The Mudcat Café TM
Thread #101256   Message #2040438
Posted By: greg stephens
01-May-07 - 12:35 PM
Thread Name: Collapse of the Folk Clubs
Subject: RE: Collapse of the Folk Clubs
It's no good saying what you think ought to have happened in history. Things did happen, whether they were Good Things or Bad Things. Maybe the traddies should have embraced the new. But they didn't.Or to be precise, a lot of them did, but a lot of them didn't. People left, and not enough new blood came in to replace them, overall. Obviously in some clubs things worked out fine, but not in all. So there was a decline. Arithmetic, not right and wrong. Yes, it would have been lovely if everyone had liked all the new songs being written and everybody had loved each other. But you can't make people like contempoarary folk if they like old folk and new rock taste is not a matter of argument or compulsion.

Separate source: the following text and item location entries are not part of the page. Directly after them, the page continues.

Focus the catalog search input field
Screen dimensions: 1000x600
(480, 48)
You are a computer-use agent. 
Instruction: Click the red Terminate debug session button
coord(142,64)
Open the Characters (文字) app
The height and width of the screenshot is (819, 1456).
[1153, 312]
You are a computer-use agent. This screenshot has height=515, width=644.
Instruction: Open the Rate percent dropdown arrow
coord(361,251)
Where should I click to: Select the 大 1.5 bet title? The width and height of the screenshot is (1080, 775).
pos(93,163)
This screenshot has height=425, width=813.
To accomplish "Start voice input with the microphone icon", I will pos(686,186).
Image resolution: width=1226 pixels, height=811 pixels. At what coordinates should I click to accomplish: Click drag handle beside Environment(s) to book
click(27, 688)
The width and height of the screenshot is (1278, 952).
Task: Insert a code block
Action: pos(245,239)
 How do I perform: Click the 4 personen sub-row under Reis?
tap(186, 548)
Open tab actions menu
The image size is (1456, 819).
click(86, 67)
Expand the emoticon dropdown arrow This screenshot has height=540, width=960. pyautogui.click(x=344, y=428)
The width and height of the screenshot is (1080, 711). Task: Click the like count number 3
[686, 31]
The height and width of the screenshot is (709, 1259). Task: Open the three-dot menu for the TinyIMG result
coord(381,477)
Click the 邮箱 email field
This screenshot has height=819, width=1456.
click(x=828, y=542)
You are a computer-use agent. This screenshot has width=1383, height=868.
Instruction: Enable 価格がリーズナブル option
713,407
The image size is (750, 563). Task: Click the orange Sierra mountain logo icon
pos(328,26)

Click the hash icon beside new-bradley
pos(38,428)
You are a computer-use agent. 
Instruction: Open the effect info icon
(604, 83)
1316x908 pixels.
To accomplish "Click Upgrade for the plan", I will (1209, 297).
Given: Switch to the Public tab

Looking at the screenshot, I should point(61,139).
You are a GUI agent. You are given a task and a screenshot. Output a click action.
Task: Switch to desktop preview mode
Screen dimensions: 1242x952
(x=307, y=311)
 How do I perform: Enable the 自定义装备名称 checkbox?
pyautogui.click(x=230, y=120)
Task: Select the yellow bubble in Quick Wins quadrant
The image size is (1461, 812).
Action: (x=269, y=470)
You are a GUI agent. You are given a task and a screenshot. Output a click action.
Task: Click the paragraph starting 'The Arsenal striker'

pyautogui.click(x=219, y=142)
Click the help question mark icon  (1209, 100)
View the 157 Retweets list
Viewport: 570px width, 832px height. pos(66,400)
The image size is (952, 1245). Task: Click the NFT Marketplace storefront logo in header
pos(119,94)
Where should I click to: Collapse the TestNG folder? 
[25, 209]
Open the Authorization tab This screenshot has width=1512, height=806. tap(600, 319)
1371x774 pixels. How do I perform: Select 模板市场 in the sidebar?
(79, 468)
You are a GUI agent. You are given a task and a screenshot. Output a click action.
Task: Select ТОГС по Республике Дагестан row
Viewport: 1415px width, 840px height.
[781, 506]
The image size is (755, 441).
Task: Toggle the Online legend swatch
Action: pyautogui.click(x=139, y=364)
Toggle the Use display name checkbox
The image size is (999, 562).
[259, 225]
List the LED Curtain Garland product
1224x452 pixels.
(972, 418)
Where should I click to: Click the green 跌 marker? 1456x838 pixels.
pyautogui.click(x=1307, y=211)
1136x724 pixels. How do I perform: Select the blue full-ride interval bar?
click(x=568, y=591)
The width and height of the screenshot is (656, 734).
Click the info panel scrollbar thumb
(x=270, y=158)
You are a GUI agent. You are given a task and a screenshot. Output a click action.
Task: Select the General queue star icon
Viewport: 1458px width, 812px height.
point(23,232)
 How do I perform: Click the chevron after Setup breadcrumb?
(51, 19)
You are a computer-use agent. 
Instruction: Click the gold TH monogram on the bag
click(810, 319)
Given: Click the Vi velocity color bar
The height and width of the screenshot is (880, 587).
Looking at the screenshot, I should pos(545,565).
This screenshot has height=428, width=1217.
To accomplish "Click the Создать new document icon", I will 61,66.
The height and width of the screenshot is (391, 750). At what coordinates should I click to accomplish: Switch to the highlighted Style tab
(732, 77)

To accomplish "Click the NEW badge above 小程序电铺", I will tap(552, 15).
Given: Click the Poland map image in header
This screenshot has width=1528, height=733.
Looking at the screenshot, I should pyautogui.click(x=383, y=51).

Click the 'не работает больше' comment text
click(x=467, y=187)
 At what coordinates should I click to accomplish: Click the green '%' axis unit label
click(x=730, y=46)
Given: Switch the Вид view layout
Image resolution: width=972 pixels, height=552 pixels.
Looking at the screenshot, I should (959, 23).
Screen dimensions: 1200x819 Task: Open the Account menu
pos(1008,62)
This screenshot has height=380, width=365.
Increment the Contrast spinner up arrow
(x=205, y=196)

   I was not part of that change, one way or the other. In the 70's and 80's I was writing new music, but not in folk clubs.And I was playing trad music for dancing, not for listening to in folk clubs. I was no folk nazi saying what should be sung, neither was I a singer song-writer inflicting my diary on others(to take the two stereotypes that get trotted out in these arguments). But I did observe what was going on, from a distance.
There are places to play folk music in other than folk clubs and folk festivals: the places folk music has always been performed. Taking a broader picture than just the folk clubs, I'm sure the audience for folk music is larger and more diverse now than it was in 1965.